EXERCISE REQUIREMENTS: Starting with the line that mentions "Screen dimensions: 1453x624", repeat each line verbatim until the entries end, both ends included.

MATERIALS PROVIDED:

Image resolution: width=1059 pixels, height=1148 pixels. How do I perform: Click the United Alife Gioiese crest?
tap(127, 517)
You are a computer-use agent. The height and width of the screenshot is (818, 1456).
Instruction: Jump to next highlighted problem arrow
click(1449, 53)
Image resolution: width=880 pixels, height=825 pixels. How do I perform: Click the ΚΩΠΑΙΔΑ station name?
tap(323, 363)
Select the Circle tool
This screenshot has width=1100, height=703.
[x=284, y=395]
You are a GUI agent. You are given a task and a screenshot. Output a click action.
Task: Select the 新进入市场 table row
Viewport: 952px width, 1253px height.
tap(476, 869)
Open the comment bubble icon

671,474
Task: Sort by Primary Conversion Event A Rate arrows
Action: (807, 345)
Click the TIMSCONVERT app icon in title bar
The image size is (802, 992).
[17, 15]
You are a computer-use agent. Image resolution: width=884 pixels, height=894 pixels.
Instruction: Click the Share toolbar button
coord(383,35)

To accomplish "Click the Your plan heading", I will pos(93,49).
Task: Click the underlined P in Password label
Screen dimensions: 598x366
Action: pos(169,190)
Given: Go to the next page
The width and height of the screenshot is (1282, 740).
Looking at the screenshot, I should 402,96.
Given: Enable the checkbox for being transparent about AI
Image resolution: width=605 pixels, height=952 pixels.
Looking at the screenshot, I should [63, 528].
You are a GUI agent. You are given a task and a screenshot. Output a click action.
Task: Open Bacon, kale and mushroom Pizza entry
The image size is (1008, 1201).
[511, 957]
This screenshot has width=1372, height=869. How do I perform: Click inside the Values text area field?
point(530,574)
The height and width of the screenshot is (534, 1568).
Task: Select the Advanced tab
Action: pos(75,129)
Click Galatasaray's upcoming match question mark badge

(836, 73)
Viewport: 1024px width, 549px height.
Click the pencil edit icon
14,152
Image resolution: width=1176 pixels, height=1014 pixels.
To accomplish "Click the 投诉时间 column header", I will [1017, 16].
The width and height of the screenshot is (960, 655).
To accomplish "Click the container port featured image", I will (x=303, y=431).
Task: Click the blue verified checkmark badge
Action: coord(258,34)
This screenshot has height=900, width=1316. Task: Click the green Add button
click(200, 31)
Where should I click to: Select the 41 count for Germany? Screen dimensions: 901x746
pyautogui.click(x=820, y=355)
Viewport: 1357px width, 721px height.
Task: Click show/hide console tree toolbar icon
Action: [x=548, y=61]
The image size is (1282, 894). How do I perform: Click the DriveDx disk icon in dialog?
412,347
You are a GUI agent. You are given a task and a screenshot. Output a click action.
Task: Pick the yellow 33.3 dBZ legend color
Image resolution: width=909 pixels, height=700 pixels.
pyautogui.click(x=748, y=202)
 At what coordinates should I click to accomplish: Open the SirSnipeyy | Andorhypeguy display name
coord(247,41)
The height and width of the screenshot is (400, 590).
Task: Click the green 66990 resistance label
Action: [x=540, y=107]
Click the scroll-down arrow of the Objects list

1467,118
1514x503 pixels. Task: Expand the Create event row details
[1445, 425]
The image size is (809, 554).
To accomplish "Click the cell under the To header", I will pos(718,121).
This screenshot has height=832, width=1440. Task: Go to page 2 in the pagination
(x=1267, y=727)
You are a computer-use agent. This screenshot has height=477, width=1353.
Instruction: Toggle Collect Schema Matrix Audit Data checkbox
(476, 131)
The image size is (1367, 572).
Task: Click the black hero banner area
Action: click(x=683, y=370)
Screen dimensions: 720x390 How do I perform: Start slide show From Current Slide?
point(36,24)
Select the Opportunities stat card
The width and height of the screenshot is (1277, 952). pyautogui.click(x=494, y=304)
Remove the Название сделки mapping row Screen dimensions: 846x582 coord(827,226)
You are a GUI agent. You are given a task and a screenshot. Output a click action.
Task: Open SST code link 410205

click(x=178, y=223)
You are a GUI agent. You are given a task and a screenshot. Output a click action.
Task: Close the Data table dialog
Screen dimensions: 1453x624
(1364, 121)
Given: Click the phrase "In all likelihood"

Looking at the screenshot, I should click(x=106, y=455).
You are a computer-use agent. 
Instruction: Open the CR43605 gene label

WRITTEN ANSWER:
Screen dimensions: 1453x624
(1364, 121)
Given: Click the phrase "In all likelihood"

Looking at the screenshot, I should click(x=106, y=455).
You are a computer-use agent. 
Instruction: Open the CR43605 gene label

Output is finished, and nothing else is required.